18 марта 2014 г., всего через два дня после неоднозначного референдума, Республика Крым и Севастополь были включены в состав Российской Федерации. Если большинство населения России восприняло этот шаг как исправление исторической несправедливости, то власти Украины и многие жители страны считают присоединение «незаконной оккупацией»[1688]. Этот взгляд подкрепляется неутихающим вооруженным конфликтом между украинскими вооруженными силами, которых поддерживают добровольческие формирования, в том числе из «Правого сектора» и других неонацистских (по мнению Москвы) организаций, таких как батальон «Азов», и «сепаратистами и террористами» (с точки зрения Киева). Пророссийские группы в Донецкой и Луганской областях на востоке Украины провозгласили эти регионы независимыми народными республиками. Существует мнение, что с августа 2014 г. в боях участвуют не только «добровольцы»[1689], но и регулярные части российской армии, что неизменно отрицается Москвой. Несмотря на перемирия и меры по деэскалации, о которых договорились в Минске 5 сентября 2014 г. и 11 февраля 2015 г., конфликт продолжается и в отсутствие политического урегулирования может усилиться в любой момент. Украина хочет возвращения Крыма и Севастополя, а также безусловного уважения Россией ее территориальной целостности.
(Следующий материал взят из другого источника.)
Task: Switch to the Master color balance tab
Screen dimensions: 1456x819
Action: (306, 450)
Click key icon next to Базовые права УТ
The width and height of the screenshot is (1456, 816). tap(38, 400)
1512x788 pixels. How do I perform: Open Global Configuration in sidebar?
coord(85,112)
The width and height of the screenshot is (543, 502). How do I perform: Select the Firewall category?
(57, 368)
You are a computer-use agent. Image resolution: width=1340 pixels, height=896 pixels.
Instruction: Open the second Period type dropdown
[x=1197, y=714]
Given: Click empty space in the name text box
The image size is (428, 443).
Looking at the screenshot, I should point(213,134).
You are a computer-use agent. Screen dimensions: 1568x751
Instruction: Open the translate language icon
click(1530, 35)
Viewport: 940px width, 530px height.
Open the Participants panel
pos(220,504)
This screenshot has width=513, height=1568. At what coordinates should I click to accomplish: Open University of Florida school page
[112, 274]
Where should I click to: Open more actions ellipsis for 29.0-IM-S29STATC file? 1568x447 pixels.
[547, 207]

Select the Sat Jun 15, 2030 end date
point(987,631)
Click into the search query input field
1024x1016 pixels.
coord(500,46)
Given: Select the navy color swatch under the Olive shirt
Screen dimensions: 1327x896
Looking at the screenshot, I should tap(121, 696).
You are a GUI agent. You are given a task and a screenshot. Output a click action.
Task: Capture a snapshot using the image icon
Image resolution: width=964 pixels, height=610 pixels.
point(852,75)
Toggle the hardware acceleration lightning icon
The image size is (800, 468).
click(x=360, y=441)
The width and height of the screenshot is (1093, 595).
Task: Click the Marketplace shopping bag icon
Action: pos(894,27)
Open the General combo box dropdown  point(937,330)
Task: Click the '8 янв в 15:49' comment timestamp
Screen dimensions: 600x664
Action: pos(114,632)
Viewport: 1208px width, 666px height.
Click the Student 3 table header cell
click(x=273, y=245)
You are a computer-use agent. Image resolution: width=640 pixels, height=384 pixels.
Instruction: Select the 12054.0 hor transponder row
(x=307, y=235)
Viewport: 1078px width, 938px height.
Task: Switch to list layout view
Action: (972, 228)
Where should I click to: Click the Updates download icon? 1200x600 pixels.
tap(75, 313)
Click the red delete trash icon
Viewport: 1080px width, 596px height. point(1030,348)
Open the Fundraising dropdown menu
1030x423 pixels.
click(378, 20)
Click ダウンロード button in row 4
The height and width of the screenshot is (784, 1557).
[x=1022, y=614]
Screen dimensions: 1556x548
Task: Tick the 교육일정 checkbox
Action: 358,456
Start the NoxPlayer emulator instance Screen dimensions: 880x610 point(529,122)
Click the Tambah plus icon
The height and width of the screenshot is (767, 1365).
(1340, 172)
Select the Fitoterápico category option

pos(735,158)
Несмотря на все инновации в военном деле, вооруженная дипломатия имеет глубокие корни. Дэвид Гланц, известный американский историк, специализирующийся на советских военных операциях во время Великой Отечественной войны, указывал, что подход современной России к защите своих интересов далеко не нов. В письме в журнал Economist от 20 сентября 2014 г. он писал:
«Владимир Путин действует в освященной временем российской традиции беспринципного захвата земли на Украине… В 1478 г. Иван Великий с помощью систематических провокаций на приграничных литовских землях дестабилизировал обстановку на территориях, которые сегодня входят в состав Украины, а тогда принадлежали Великому княжеству Литовскому. Историк Василий Дмитришин назвал эти действия „политикой, направленной на то, чтобы деморализовать людей, живших вдоль границы, и вынудить их искать защиты у Москвы, тем самым передвигая границу на запад. Официально Иван отрицал свою ответственность за подобную тактику, но тайно поощрял ее и награждал перебежчиков“».
Гланц проницательно отметил, что «через четырнадцать лет такой стратегии Иван отбросил всякую видимость невмешательства и вторгся в Литву, присоединив значительную часть ее территории. Не подлежит сомнению, что на Украине мистер Путин ведет долгую игру»[1690].
Джеймс Шерр, один из ведущих экспертов по современной Украине, также обращался к этой теме. В контексте более широкого конфликта, чем тот, который начался в восточных областях Украины в 2014 г., он так охарактеризовал гибридную войну:
«[Она] вызвала неразбериху, как и было задумано. На протяжении сотен лет в партизанских войнах на окраинах империи, царской и советской, применялись те же принципы. Концепция войны строится вокруг неформальных сетей, а не вертикально организованных структур; она неорганизованная и приспособительная, скрытная и жестокая, нацеленная на стирание границы между внутренним и международным конфликтом»[1691].